Abstract

Thromboembolic disease remains the leading cause of maternal death in the UK. Recent literature has proposed that folate status is a strong predictor for venous thrombosis. Using thrombelastography (TEG((R))), we tested the hypothesis that folic acid supplementation is associated with a reduction in whole blood coagulability. Blood samples and questionnaire data were obtained at a mean gestation of 13.6 weeks (SD: 3.8, range: 6-38 weeks) from unselected consecutive women attending for their antenatal booking scan. Of 588 patients, 439 (74.7%) took folic acid.
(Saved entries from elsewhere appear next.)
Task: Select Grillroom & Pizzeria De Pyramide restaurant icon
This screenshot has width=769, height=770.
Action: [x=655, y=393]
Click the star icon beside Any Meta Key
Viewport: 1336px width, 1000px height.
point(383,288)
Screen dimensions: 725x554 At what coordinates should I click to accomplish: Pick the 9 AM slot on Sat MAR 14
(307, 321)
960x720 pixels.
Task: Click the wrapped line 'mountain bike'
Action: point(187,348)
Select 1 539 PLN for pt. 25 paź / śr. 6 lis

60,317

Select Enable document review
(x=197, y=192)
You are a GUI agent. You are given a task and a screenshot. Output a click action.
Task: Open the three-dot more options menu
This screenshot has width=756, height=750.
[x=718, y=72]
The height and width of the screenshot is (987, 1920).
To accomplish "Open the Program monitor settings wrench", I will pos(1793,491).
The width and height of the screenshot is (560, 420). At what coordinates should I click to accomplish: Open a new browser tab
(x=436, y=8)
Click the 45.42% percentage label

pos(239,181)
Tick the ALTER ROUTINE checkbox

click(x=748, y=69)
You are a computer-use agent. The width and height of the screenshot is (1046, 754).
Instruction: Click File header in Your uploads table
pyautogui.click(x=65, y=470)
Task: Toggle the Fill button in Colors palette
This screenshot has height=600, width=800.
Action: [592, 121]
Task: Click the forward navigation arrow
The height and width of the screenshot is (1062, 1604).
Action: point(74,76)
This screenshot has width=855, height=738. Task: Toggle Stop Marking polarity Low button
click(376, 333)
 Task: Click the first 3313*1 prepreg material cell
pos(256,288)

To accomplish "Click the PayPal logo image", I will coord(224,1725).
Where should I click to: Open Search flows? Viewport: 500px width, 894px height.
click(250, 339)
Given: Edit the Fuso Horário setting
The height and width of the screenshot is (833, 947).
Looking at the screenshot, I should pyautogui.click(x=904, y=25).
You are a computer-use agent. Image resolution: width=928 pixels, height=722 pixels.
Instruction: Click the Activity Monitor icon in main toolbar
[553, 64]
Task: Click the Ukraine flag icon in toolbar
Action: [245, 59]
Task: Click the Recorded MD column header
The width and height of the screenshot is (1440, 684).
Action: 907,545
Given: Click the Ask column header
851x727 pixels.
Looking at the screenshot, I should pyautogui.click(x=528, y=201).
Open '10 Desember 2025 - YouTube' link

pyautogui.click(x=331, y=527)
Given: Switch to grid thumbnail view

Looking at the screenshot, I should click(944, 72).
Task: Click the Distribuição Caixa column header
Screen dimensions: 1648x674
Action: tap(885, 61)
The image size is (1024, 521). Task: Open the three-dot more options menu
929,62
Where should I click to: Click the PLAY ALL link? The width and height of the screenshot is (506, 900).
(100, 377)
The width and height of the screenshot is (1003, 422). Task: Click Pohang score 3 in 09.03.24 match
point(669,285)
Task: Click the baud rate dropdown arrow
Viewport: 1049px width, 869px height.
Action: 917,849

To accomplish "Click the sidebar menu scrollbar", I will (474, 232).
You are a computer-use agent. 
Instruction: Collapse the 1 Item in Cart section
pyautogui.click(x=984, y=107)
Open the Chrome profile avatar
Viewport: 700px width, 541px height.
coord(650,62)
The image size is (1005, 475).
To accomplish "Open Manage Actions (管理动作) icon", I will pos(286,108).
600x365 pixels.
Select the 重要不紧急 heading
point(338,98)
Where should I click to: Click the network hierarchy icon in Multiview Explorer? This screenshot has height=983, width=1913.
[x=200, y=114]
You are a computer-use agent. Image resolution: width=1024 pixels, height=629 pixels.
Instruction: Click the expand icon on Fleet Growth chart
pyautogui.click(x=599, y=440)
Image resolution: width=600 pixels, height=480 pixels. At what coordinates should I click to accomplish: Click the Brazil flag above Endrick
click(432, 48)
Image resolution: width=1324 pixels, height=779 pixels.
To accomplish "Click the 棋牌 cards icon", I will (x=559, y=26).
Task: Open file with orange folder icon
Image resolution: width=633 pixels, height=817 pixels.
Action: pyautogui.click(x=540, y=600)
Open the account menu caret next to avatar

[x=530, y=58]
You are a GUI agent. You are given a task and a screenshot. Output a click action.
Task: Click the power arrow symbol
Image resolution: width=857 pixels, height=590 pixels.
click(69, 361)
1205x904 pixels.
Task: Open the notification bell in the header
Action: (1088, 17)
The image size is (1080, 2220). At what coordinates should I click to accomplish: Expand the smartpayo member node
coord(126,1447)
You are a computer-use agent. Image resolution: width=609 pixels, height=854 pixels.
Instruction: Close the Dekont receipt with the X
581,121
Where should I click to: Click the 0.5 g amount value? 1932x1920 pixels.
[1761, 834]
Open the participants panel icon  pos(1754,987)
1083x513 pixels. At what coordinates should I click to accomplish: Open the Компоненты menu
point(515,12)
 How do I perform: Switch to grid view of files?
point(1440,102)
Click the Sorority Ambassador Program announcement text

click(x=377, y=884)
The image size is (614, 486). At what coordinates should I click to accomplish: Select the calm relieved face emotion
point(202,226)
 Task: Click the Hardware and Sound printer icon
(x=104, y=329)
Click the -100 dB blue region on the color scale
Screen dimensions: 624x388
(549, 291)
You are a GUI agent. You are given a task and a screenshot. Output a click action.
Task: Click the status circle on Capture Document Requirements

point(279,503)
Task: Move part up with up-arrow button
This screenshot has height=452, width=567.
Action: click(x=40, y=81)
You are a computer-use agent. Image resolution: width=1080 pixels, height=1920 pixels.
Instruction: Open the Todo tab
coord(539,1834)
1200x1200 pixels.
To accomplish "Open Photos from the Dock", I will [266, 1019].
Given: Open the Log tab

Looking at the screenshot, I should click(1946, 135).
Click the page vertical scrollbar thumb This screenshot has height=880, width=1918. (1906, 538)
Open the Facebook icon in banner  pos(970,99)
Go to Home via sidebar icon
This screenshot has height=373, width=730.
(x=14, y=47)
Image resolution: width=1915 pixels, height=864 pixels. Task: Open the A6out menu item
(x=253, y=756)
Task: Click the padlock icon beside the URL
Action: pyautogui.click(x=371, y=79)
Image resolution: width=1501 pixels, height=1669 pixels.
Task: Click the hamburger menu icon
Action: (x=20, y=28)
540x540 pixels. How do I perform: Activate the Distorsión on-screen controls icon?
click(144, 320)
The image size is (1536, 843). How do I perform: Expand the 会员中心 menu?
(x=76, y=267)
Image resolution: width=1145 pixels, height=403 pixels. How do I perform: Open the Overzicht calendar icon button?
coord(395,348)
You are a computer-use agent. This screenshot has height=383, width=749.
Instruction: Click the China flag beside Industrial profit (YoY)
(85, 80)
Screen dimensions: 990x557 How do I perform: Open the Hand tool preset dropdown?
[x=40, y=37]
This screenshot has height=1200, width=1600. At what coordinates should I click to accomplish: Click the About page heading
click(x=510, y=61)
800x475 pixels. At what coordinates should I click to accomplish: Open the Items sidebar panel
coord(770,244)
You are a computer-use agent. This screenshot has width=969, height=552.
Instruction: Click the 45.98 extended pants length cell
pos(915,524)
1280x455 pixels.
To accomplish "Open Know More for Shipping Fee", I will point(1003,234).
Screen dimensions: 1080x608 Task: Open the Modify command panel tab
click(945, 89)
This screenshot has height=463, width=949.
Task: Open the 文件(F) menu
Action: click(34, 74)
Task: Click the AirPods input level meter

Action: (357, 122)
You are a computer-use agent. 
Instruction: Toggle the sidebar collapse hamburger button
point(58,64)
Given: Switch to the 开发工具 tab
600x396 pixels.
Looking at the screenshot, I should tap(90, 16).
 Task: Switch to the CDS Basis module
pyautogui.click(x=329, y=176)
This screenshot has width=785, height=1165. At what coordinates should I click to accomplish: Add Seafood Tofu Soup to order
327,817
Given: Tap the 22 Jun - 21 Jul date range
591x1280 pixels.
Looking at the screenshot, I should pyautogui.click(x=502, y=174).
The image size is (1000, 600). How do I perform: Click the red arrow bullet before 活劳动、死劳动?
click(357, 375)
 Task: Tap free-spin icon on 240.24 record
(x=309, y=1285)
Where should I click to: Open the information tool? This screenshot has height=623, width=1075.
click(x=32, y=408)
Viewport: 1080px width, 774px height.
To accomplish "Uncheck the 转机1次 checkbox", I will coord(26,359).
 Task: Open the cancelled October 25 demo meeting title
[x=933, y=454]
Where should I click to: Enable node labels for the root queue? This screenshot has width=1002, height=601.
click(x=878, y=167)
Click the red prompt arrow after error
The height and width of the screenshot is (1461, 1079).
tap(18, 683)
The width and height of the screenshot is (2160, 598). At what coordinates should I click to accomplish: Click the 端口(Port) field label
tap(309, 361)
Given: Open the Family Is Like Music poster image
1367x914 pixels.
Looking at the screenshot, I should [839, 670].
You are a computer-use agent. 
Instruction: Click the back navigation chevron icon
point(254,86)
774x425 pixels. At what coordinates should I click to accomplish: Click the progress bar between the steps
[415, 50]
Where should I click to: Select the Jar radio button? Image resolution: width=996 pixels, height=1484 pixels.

All TEG((R)) parameters were less hypercoagulable in women that had taken folic acid compared with those that had not: mean maximum amplitude (MA) 60.3 versus 62.1; mean difference 1.8; 95% confidence interval 0.8, 2.8; P = 0.0001; mean coagulation index (CI) 0.54 versus 0.85; mean difference 0.31; 95% confidence interval 0.11, 0.5; P = 0.002. There was no difference in the incidence of the homozygous MTHFR mutation in patients taking folic acid (5.53%) compared with those that were not (4.08%). This study suggests that benefit may be derived from longer-term treatment, although large multicentre studies are required to determine whether the relative hypocoagulability is associated with a reduction in risk of venous thrombosis.